Abstract
PURPOSE: Reading a prescription incorrectly may cause serious accidents in some cases. People who experience the same pattern repeatedly create a fixed pattern in their minds. It is possible that such fixations, formed from prior empirical contexts, contribute to reading errors. The author demonstrated this hypothetical cause of reading errors in two experiments.
METHOD: In two experiments with two conditions each, the author asked the participants to transcribe 10 handwritten percentage digits. The seventh digit was the target digit and was the same for both conditions in both experiments. For experiment 1, the author prepared a double digits condition consisting of all double digits, except the target, and a single digits condition consisting of all single digits.
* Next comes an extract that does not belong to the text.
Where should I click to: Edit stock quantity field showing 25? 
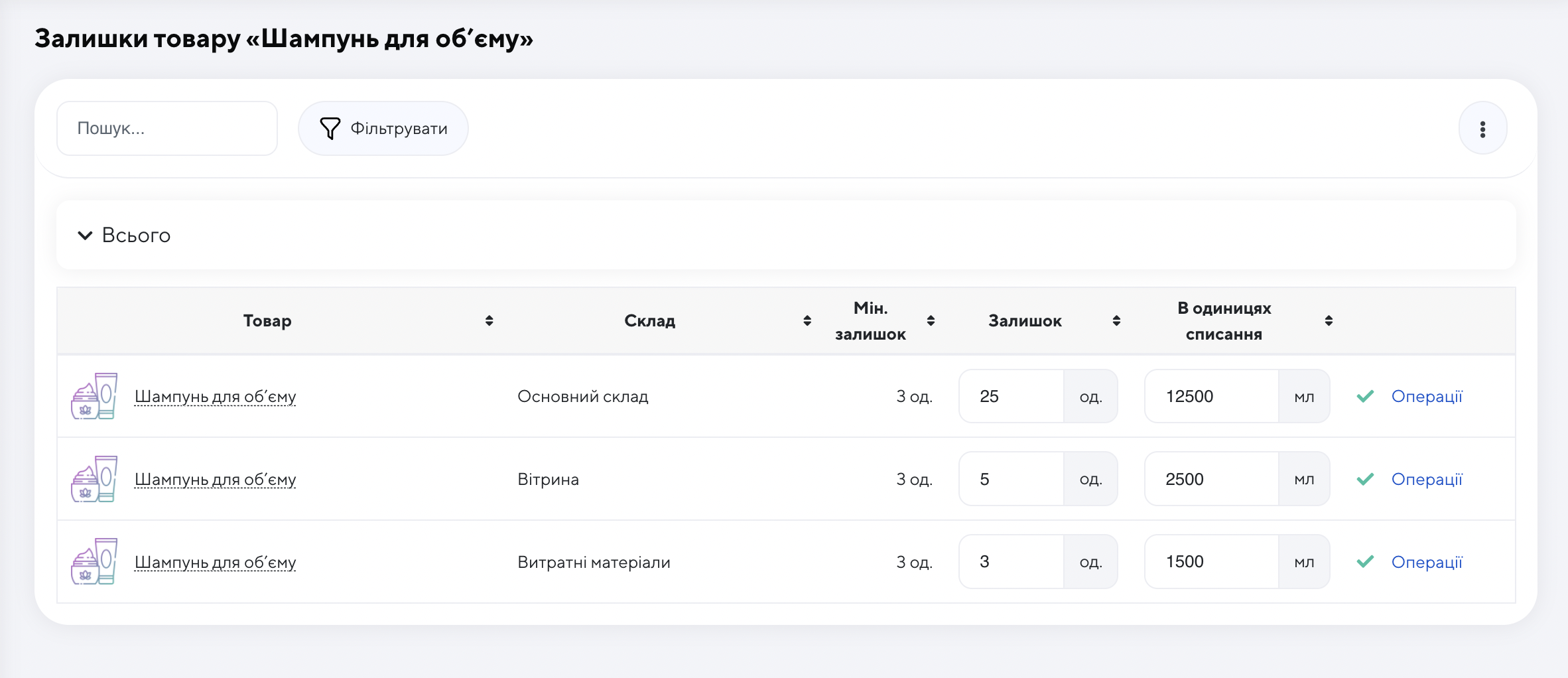point(1012,396)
For experiment 2, he prepared two conditions, in which single and double digits were mixed half-and-half. The difference between the conditions was the previous digit of the target. A single digit preceded the target in one condition and a double digit preceded the target in the other condition.
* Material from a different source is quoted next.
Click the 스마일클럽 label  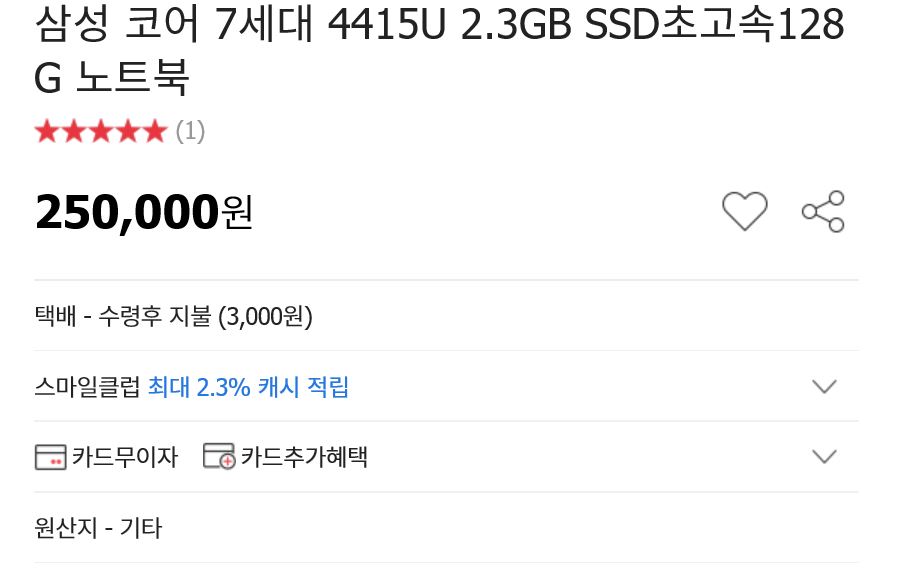coord(88,387)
RESULTS: In the experiments, the participants tended to misread the target as “50%” although it was “5%” in reality. Because the left-hand “o” of the “%” was large, they mistook it as zero (0). More participants in the double digits condition misread the target than those in the single digit condition in the experiment 1, and did than those in the each mix digits condition of the experiment 2.
CONCLUSION: The results indicate that not only misleading objects but also the fixation formed from prior empirical context raise the rate of occurrence of misreading.